In Peskin and Schroeder page 37, it is written that

• Using vector and tensor fields, we can write a variety of Lorentz-invariant equations.
• Criteria for Lorentz invariance: In general, any equation in which each term has the same set of uncontracted Lorentz indices will naturally be invariant under Lorentz transformations.

I would like to explicitly show that the above criteria is valid for Maxwell's equations $\partial^{\mu} F_{\mu \nu} = 0$ or $\partial^{2}A_{\nu}-\partial_{\nu}\partial^{\mu}A_{\mu}=0$.

• Solution 1: Maxwell's equations follow from the Lagrangian $\mathcal{L}_{MAXWELL}=-\frac{1}{4}(F_{\mu \nu})^{2} = -\frac{1}{4}(\partial_{\mu}A_{\nu}-\partial_{\nu}A_{\mu})^{2}$, which is a Lorentz scalar, so this means that the equation of motion is Lorentz-invariant as well.

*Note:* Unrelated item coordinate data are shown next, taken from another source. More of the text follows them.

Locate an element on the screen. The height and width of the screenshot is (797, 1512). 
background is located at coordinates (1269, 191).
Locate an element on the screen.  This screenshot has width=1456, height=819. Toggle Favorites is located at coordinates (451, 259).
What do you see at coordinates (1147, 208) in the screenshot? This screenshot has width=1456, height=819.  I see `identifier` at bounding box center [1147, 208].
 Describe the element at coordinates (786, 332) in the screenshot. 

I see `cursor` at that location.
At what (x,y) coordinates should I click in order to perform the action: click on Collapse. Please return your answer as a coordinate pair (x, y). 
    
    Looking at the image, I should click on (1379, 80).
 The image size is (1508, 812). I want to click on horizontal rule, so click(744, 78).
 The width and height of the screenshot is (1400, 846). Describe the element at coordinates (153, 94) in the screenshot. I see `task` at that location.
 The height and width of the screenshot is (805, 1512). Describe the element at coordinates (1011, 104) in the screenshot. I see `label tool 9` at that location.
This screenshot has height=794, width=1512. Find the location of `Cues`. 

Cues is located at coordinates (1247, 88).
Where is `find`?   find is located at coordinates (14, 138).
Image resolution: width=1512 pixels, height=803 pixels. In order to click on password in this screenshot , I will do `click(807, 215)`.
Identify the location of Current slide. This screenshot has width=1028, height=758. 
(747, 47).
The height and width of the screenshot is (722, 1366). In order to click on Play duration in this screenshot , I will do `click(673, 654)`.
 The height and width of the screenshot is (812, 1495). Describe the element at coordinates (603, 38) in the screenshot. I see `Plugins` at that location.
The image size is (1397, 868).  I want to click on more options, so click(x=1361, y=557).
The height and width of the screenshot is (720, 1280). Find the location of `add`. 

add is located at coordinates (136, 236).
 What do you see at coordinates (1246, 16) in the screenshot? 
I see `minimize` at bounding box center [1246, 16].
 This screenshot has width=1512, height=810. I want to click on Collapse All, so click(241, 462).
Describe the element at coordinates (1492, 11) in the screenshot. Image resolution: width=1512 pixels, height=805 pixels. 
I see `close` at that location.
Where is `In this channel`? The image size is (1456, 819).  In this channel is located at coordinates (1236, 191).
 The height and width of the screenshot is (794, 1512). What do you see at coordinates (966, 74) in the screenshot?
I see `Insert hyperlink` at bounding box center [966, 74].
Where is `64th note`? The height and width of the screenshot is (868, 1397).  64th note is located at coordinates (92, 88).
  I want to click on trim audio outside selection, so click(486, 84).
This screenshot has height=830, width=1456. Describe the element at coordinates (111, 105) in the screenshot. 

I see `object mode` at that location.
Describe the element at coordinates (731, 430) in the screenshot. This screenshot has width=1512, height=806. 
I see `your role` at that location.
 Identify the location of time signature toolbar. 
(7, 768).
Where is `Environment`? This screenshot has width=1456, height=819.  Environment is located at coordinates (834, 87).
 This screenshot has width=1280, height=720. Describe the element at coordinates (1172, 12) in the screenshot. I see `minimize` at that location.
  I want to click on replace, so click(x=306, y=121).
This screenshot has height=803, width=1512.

That's one way to convince yourself that the above Maxwell's equations are, in fact, Lorentz invariant. Is this correct?
• Solution 2: I would like to actively transform the electromagnetic field strength tensor $F_{\mu \nu}$ and show that the Maxwell's equations $\partial^{\mu} F_{\mu \nu} = 0$ or $\partial^{2}A_{\nu}-\partial_{\nu}\partial^{\mu}A_{\mu}=0$ remain Lorentz invariant.

I can see that $\partial^{2}$ and $\partial^{\mu}A_{\mu}$ will not Lorentz transform as they are Lorentz scalars.

Under an active Lorentz transformation, $V^{\mu}(x) \rightarrow \Lambda^{\mu}_{\nu}V^{\nu}(\Lambda^{-1}x)$. So, will $A_{\nu}$ and $\partial_{\nu}$ Lorentz transform in the same way?

 

[dextercioby]

This is the manifestation of the famous issue covariant vs. invariant. The Maxwell equations are readily shown to be Lorentz covariant, if one uses Lorentz tensors, QFT books do not resort to geometric definitions of tensors (vectors/covectors), so that you need to pay attention to each definition involving correct index placement and distinguishing between a Lambda matrix and its inverse.

 

[bcrowell]

So, will $A_{\nu}$ and $\partial_{\nu}$ Lorentz transform in the same way?

Yes. That's why we notate $\partial_\nu$ that way.

 

[spaghetti3451]

All right, so, under the active Lorentz transformation $V^{\mu}(x) \rightarrow \Lambda^{\mu}_{\nu}V^{\nu}(\Lambda^{-1}x),$

$(\partial^{2}A_{\nu})(x)-(\partial_{\nu}\partial^{\mu}A_{\mu})(x)=0$ becomes

$(\Lambda^{\nu}_{\mu}\partial^{2}A_{\nu})(\Lambda^{-1}x)-(\Lambda^{\nu}_{\mu}\partial_{\nu}\partial^{\mu}A_{\mu})(\Lambda^{-1}x)=0$ so that

$\Lambda^{\nu}_{\mu}(\partial^{2}A_{\nu}-\partial_{\nu}\partial^{\mu}A_{\mu})(\Lambda^{-1}x)=0$.

Now, do I just peel off $\Lambda^{\nu}_{\mu}$ from the above transformed equation and prove Lorentz invariance?

 

[spaghetti3451]

Bummp!

 

[vanhees71]

Sure, since $\hat{\Lambda}$ is an invertible matrix, the equation $\hat{\Lambda} z=0$ necessarily implies $z=0$, where $z$ is an arbitrary four-vector.

 

[spaghetti3451]

So, there's no steps missing in my proof, then?

 

[vanhees71]

No, it's correct :-))!

 

[spaghetti3451]

Thank you so much!